▶ Given instruction a
From the listing, copy out the lines verbatim, beginning at the line that contains "Given: Select the date 16.06.2020 text" and stopping after the line that contains "click(x=66, y=1062)".

▶ Page excerpt
□ □ □
In [1]:
%cd /home/stasvlad/Documents/hse/sberbank/

/home/stasvlad/Documents/hse/sberbank


In [2]:
from utils import *
from features import *

import numpy as np
import pandas as pd

from sklearn.metrics import mean_squared_log_error, mean_absolute_error, mean_squared_error
from sklearn.model_selection import train_test_split, cross_val_score, KFold
from sklearn.tree import DecisionTreeRegressor
from sklearn.pipeline import make_pipeline
from sklearn.ensemble import AdaBoostRegressor, RandomForestRegressor, ExtraTreesRegressor, GradientBoostingRegressor
from sklearn.linear_model import LinearRegression
from sklearn.impute import SimpleImputer
from sklearn.neural_network import MLPRegressor
from sklearn.preprocessing import StandardScaler

import lightgbm as lgb
from xgboost import XGBRegressor, DMatrix, cv
from xgboost import train as train_xgb

## Data description

In [3]:
macro_df = pd.read_csv('data/macro.csv', parse_dates=['timestamp'])
train_df = pd.read_csv('data/train.csv', index_col='id', parse_dates=['timestamp'])
test_df = pd.read_csv('data/test.csv', index_col='id', parse_dates=['timestamp'])
□ □ □
Target pointing data
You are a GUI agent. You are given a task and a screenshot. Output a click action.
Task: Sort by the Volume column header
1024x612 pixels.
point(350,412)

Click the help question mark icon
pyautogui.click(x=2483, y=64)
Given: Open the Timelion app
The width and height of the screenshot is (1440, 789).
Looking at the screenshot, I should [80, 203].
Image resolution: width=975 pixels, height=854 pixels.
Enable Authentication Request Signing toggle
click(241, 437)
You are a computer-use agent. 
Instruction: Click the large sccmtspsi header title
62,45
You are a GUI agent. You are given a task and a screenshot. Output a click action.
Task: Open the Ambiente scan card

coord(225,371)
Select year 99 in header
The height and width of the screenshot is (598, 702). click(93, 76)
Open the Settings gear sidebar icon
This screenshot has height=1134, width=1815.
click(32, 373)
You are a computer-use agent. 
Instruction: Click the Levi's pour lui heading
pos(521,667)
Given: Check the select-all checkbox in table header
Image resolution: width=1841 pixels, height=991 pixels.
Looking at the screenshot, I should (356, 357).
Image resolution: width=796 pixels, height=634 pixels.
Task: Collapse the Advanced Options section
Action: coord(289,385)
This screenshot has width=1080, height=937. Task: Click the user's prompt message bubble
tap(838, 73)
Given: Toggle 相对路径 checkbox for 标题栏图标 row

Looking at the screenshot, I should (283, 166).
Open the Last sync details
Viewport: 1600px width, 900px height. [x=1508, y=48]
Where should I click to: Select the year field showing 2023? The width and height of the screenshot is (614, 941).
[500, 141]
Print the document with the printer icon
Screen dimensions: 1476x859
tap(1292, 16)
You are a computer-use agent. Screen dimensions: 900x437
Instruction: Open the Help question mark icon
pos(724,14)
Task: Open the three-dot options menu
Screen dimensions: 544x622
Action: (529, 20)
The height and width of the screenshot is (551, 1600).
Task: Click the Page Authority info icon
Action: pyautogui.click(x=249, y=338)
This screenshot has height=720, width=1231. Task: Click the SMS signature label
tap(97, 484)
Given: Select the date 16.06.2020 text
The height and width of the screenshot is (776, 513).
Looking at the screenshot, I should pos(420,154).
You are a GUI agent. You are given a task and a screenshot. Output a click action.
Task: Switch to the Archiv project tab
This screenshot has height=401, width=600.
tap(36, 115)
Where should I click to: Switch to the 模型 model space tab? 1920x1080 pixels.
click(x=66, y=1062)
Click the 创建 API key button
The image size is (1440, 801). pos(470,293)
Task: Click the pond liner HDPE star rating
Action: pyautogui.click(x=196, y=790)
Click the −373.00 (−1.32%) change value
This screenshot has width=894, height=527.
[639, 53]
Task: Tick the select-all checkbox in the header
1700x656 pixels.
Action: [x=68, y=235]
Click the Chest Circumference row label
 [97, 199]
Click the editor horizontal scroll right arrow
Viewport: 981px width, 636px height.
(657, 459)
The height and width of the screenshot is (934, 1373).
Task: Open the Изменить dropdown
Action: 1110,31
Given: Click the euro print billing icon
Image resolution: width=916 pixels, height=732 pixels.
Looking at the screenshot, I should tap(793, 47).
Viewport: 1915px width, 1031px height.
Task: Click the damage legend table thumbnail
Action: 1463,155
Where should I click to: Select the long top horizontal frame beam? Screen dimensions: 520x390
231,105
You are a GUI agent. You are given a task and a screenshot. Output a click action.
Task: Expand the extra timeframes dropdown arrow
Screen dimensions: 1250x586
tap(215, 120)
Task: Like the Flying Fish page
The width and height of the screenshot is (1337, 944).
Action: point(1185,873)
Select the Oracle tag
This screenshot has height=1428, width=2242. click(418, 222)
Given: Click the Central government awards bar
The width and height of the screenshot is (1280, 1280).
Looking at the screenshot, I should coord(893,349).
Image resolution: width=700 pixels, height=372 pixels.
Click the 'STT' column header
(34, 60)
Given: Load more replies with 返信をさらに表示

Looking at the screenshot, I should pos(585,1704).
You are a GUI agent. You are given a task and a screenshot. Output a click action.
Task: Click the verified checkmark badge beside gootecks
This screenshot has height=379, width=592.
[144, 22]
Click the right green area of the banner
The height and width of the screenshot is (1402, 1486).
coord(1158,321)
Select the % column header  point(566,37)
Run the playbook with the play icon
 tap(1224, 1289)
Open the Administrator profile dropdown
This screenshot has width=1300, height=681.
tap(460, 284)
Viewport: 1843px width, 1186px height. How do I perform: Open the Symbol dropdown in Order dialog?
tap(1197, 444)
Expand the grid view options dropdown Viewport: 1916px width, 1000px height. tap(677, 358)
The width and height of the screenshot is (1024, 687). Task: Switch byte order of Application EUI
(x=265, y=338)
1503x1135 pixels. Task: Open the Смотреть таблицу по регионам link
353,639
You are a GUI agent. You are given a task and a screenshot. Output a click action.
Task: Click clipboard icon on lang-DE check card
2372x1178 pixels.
□ □ □
▶ Given instruction b
Answer these questions about the notebook excerpt:
(i) Which directory does the first cell change into?
(ii) From which module is DecisionTreeRegressor imported?
(iii) Which column is set as the index when the train and test CSV files are read?

▶ Task response a
Given: Select the date 16.06.2020 text
The height and width of the screenshot is (776, 513).
Looking at the screenshot, I should pos(420,154).
You are a GUI agent. You are given a task and a screenshot. Output a click action.
Task: Switch to the Archiv project tab
This screenshot has height=401, width=600.
tap(36, 115)
Where should I click to: Switch to the 模型 model space tab? 1920x1080 pixels.
click(x=66, y=1062)

▶ Task response b
(i) /home/stasvlad/Documents/hse/sberbank/
(ii) sklearn.tree
(iii) id